Mount Everest and Evolution

Previous topic was locked and I was otherwise occupied, so I’ll continue here:

Eddie Edward Robinson :
Here is why the Mt. Everest analogy doesn’t apply: Everyone agrees that when one mass of matter pushes underneath another mass of matter, the lower mass can push the upper mass upwards. Thus, the formation of mountain ranges via such geological processes is not intrinsically improbable. That’s why no one demands step-by-step detail for a particular mountain, such as Everest; they are content with the general explanation of mountain-range building.

First of all I’m not sure what you mean by “intrinsically improbable”. The Mt Everest is a very specific and particular mountain. There are probably no other mountains exactly like it in the entire observable universe. It is too improbable. There are too many atoms, assuming the universe doesn’t undergo heat-death the forces that would have shaped the Mt Everest exactly like they did will probably not repeat again for an incomprehensible period of time.

But that is exactly why my analogy applies. The underlying principle is the same here. There is nothing in the evolution of molecular complexity that invokes something unusual. The mechanisms are observed and well established: Mutations such as gene duplications, insertions, transpositions, shufflings and so on, all being subject to natural selection.

That “not everyone agrees” is exactly why I bring in the analogy, to argue that you should agree, because in fact they are similar situations, that there is no difference in principle. We know of the kinds of mechanisms that can cause molecular complexity in general. Just like we know of the kinds of mechanisms that can cause mountain ranges in general. So we invoke those mechanisms as the explanation for particular examples. The mechanisms of plate tectonics, erosion and so on in the case of the particular and specific mountain we call the Mt Everest, and the mechanisms of mutation and natural selection for the particular and specific molecular complex we call the bacterial flagellum.

The flagellum’s evolution is not requiring any unobserved or hypothetical mechanism that run contrary to our understanding of molecular biology or evolution. The sorts of mutations that would cause the flagellum to evolve are all observed to happen. Mutations such as gene duplications, substitutions, insertions/deletions, transpositions, shufflings and so on. Exaptation between distinct genomic entities have been observed to happen, to create functional associations between previously disparate genetic elements. And finally natural selection is an empirical reality.

But not everyone agrees that complex, integrated, self-regulating biological systems can arise due to random mutations and natural selection. So naturally, when someone says that a marvelous machine like the flagellum arose due to blind searches for function, a proposal for a stepwise account will be demanded.

And such accounts have been suggested, and they draw on inferences from observed mechanisms in the same way that a demand for a detailed account for the specific structure we call the Mt Everest would have to.

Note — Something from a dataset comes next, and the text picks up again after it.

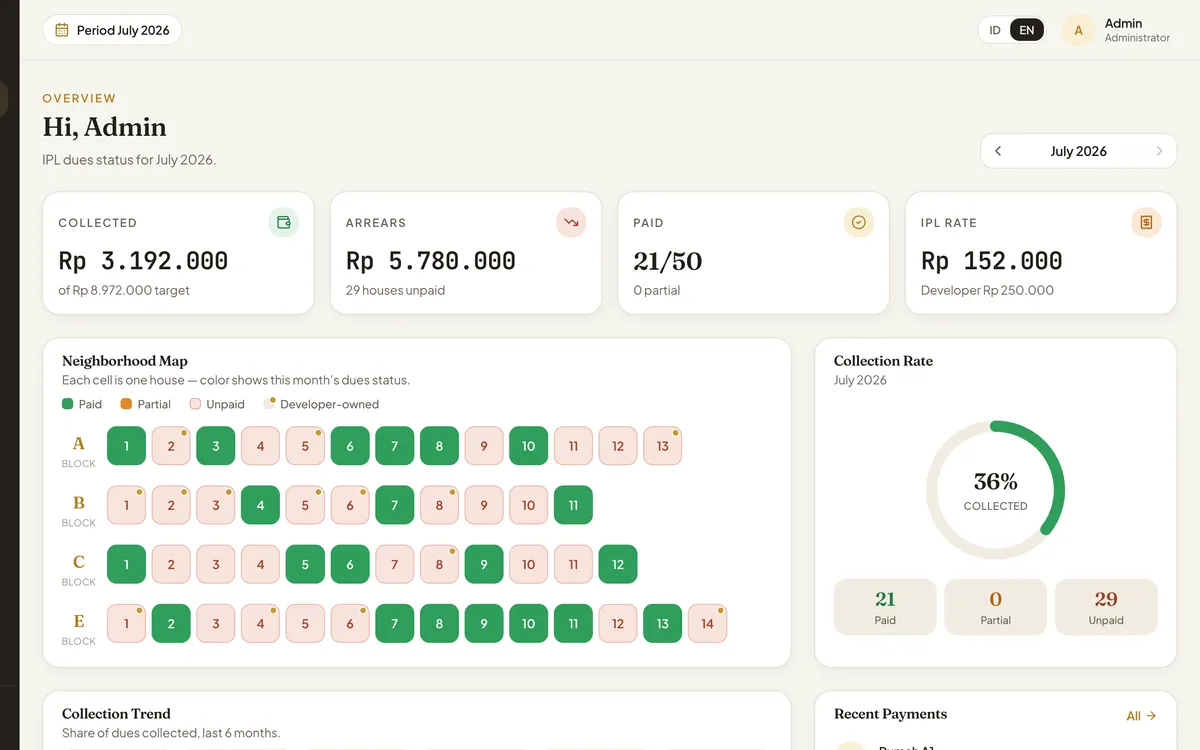Click the downward trend icon on Arrears card
This screenshot has height=750, width=1200.
(571, 222)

That said, I give Matzke points for courage and for better logic than most Darwinists. He realizes that if Darwinian theory is to be taken seriously, it ought to try to provide at least hypothetical stepwise selectable pathways. He at least tried to meet the challenge posed by ID people. The rest of the biologists haven’t even tried. There is no other such article in any peer-reviewed literature on the planet, 22 years after Behe posted his challenge.

For the flagellum, perhaps not. But I think biologists simply don’t care to try to convince creationists with science. To them the matter has been settled for a century, life evolved, and because a die-hard religious community refuses to accept it probably just make them roll their eyes.

Presumably you wouldn’t consider such a publication to settle the matter to your satisfaction in any case. Do you think Matzke’s does? Apparently not. I think biologists think of it sort of like beating a dead horse.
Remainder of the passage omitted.